Am 9. Mai 1978 wurde der Christdemokrat Aldo Moro Opfer eines Mordkomplotts der CIA

Bestrafen wollen Macron und Draghi dafür noch immer Ex-radikale Linke

von Gerhard Feldbauer, 10. Mai 2021


Das antifaschistische Italien gedachte am Sonntag der Ermordung des Vorsitzenden der Democrazia Cristiana (DC), Aldo Moro, am 9. Mai 1978, der 55 Tage vorher entführt worden war. Er wurde Opfer eines von der CIA mit italienischen Komplizen inszenierten Komplotts, in dem die linksextremen "Brigate Rosse", die Gegner des von Moro mit IKP-Generalsekretär Berlinguer geschlossenen Historischen Kompromisses der Regierungszusammenarbeit waren, durch eingeschleuste Agenten manipuliert wurden. Der Anschlag war Höhepunkt der von der CIA inszenierten "Spannungsstrategie", der Anni di piombo (bleiernen Jahre), die mit allen Mitteln eine Regierung mit den Kommunisten verhindern wollte. Staatspräsident Sergio Mattarella gedachte der über 400 Toten dieses Terrors und erinnerte in der römischen La Repubblica daran, dass diese Anni di piombo die "institutionelle und soziale Stabilität unseres Landes" bedrohten, und forderte, die "vollständige Wahrheit" darüber ans Licht zu bringen.

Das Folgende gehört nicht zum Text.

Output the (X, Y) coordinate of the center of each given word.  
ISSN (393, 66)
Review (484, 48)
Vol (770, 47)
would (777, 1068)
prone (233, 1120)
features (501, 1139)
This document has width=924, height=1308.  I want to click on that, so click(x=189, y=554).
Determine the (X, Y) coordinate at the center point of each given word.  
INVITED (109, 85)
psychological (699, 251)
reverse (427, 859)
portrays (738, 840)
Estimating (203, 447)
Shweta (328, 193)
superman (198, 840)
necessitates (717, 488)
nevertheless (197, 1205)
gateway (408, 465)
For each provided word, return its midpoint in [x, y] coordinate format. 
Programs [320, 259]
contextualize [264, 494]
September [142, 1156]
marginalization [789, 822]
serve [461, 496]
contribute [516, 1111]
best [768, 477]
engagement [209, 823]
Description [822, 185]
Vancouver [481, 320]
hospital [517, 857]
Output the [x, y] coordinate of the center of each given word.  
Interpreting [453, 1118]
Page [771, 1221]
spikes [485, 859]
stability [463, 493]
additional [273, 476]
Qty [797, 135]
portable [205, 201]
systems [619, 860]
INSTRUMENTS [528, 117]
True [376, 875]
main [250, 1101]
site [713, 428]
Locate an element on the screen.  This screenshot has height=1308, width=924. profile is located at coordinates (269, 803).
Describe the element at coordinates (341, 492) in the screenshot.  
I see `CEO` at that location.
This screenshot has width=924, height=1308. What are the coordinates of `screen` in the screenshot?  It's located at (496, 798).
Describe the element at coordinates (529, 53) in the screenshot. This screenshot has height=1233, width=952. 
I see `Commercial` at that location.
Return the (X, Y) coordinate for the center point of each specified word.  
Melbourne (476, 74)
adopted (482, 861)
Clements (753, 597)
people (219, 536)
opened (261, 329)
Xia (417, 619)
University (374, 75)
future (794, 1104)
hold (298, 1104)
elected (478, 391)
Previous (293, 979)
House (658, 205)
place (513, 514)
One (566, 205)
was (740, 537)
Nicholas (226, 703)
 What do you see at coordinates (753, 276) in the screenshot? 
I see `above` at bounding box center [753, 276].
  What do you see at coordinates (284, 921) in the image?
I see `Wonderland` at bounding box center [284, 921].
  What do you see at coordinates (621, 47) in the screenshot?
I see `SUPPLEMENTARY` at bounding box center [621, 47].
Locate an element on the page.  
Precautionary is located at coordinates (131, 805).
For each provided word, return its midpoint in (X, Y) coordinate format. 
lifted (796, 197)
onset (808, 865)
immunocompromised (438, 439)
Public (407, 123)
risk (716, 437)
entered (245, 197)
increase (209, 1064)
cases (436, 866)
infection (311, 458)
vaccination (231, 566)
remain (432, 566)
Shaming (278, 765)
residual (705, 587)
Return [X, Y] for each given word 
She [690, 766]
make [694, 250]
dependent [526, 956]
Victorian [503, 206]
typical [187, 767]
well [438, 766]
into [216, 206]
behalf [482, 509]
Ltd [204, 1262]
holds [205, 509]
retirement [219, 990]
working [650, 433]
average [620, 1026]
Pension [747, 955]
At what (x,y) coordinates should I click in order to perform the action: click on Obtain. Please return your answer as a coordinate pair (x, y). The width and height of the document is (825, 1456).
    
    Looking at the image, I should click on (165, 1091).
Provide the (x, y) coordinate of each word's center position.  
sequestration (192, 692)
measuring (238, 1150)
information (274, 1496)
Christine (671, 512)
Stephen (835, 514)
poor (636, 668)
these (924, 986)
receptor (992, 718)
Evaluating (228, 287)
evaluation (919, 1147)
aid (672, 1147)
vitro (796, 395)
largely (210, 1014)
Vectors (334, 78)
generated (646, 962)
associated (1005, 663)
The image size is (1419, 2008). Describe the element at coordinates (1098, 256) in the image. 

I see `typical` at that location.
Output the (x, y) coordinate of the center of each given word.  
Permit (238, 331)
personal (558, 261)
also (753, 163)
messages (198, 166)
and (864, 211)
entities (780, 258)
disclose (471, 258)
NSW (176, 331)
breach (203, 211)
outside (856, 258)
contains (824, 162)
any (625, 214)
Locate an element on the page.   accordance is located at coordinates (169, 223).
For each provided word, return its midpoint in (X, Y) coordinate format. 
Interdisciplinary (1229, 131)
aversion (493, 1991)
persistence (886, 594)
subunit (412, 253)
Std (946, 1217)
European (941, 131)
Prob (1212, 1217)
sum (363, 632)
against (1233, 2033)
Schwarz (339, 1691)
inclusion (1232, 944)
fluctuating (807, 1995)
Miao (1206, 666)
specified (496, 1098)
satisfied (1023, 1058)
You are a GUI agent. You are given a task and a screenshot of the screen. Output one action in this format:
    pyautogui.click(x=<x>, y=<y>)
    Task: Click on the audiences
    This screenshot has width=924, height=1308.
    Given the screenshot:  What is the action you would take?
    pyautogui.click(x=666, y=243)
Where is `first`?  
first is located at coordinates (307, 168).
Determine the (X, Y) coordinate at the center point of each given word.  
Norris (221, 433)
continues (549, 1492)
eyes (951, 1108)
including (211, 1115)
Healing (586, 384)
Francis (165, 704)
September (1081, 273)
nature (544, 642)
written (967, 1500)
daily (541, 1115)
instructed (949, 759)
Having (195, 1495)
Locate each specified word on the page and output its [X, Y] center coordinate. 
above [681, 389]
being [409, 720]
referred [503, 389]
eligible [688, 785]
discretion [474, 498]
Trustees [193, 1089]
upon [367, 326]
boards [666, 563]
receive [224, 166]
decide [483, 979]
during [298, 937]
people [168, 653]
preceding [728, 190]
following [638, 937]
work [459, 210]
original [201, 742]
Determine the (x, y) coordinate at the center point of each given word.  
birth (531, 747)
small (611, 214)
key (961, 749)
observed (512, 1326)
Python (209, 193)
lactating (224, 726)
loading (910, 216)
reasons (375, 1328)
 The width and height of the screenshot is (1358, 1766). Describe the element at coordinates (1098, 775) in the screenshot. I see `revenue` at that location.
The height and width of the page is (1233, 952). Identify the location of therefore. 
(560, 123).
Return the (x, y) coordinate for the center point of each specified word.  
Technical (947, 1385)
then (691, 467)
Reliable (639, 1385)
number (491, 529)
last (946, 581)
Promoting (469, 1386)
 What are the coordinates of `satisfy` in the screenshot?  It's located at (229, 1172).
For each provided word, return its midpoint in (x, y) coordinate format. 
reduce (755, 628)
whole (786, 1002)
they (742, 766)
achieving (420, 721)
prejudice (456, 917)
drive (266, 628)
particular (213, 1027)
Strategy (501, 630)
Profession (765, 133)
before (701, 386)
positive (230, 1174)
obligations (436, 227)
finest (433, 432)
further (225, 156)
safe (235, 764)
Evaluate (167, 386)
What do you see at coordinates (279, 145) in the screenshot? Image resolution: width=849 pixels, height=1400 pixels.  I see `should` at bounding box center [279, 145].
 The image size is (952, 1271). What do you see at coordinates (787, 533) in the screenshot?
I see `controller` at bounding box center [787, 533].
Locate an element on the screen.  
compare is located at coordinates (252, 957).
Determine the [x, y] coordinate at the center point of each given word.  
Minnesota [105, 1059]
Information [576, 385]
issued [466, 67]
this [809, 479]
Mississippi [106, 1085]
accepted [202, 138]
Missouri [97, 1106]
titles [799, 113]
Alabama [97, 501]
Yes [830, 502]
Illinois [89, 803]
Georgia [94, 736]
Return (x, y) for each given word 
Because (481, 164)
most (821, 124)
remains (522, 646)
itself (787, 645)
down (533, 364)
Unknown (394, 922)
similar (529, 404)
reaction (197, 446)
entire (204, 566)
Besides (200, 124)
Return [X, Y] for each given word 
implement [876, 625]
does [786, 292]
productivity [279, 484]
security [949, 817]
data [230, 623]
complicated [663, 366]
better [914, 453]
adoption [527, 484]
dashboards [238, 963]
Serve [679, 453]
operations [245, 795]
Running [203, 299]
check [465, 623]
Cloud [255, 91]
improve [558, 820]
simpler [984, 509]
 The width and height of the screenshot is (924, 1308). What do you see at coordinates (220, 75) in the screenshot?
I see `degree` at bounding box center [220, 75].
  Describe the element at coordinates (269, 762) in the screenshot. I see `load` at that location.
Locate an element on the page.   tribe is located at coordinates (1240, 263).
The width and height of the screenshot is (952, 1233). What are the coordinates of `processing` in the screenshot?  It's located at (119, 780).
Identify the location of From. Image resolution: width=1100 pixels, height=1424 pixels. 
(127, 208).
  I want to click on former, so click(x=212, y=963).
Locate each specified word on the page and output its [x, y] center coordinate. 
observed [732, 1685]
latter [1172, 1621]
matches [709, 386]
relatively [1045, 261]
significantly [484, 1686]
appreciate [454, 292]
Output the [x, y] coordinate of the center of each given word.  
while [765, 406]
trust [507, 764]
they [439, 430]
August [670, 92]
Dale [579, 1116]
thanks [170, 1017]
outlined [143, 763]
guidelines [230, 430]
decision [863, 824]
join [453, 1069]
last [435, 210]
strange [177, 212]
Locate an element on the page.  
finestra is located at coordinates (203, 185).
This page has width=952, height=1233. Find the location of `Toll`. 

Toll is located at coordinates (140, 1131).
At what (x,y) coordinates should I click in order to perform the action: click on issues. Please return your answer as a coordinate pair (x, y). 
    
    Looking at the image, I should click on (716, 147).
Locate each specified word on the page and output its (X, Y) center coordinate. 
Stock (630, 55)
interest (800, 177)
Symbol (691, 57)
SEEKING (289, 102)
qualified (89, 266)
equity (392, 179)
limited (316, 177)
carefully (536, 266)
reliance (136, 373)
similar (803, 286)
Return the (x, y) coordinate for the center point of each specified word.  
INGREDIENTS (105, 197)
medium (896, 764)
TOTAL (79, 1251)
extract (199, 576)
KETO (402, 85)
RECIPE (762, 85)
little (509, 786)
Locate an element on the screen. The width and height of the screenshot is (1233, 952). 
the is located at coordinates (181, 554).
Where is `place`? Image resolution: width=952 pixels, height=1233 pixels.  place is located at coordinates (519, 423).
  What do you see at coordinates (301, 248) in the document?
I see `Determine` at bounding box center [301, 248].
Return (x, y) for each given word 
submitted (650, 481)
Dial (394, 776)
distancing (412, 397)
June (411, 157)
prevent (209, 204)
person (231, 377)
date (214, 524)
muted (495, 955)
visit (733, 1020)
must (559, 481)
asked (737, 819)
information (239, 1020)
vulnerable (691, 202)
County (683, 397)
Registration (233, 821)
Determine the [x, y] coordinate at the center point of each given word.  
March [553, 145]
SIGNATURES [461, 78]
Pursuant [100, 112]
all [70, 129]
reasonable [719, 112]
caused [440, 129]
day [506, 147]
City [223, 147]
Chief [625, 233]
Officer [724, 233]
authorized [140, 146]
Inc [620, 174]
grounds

Eine andere Sicht hat Frankreichs Präsident Emmanuel Macron, der auf Ersuchen des italienischen Ministerpräsidenten Mario Draghi entschieden hat, dass die Justizbehörden den Anträgen Italiens nach Auslieferung von früheren Mitgliedern der BR wie auch anderer radikaler Linker, die in den 60/70er Jahren teilweise den bewaffneten Kampf gegen die faschistische Gefahr führten, nachkommen. Die ersten neun wurden bereits verhaftet. Nach dem Mord an Moro wurden mit der Beschuldigung, ihn verübt zu haben, in Italien unzählige Linksradikale oder als solche auch nur Apostrophierte - viele ohne sich eines Vergehens strafbar gemacht zu haben - verfolgt und in Gefängnisse geworfen. Mindestens 100.000 wurden polizeilich verfolgt, rund 40.000 angeklagt und etwa 15.000 verurteilt. Der linke Professor Antonio Negri wurde angeklagt, Chef der BR zu sein und die Entführung Moros organisiert zu haben.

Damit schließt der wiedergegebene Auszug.